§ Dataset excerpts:
........
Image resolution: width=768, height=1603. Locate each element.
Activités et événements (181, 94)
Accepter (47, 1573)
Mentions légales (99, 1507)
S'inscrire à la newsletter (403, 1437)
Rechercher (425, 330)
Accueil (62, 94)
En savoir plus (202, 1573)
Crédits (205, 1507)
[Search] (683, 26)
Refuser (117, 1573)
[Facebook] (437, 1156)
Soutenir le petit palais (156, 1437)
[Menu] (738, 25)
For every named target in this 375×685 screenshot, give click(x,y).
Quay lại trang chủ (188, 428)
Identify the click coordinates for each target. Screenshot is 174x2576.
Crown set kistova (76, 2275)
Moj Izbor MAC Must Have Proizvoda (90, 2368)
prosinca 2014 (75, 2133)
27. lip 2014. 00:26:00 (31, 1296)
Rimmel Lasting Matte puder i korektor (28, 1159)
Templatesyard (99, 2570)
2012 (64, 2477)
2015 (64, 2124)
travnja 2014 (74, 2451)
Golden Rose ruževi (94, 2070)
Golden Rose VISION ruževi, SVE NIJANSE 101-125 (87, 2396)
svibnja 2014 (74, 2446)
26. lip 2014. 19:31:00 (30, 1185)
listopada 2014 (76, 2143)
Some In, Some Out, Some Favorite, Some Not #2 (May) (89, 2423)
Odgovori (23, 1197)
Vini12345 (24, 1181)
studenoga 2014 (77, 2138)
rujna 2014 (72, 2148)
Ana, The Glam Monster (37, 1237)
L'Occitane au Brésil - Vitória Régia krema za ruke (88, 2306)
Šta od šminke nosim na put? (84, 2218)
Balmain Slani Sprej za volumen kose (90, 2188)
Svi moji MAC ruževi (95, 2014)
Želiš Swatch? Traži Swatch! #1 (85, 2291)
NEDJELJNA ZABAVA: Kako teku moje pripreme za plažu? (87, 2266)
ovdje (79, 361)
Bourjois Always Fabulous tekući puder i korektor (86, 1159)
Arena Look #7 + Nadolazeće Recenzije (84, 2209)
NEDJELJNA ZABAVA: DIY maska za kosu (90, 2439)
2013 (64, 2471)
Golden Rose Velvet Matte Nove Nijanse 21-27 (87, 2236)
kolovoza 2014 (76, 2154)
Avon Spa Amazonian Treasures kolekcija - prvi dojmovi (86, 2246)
........
§ Required work: Only the line that contains "Ana, The Glam Monster (37, 1237)" and the lines after it, through the end of the data above, are to be repeated exactly.

§ Response to the task:
Ana, The Glam Monster (37, 1237)
L'Occitane au Brésil - Vitória Régia krema za ruke (88, 2306)
Šta od šminke nosim na put? (84, 2218)
Balmain Slani Sprej za volumen kose (90, 2188)
Svi moji MAC ruževi (95, 2014)
Želiš Swatch? Traži Swatch! #1 (85, 2291)
NEDJELJNA ZABAVA: Kako teku moje pripreme za plažu? (87, 2266)
ovdje (79, 361)
Bourjois Always Fabulous tekući puder i korektor (86, 1159)
Arena Look #7 + Nadolazeće Recenzije (84, 2209)
NEDJELJNA ZABAVA: DIY maska za kosu (90, 2439)
2013 (64, 2471)
Golden Rose Velvet Matte Nove Nijanse 21-27 (87, 2236)
kolovoza 2014 (76, 2154)
Avon Spa Amazonian Treasures kolekcija - prvi dojmovi (86, 2246)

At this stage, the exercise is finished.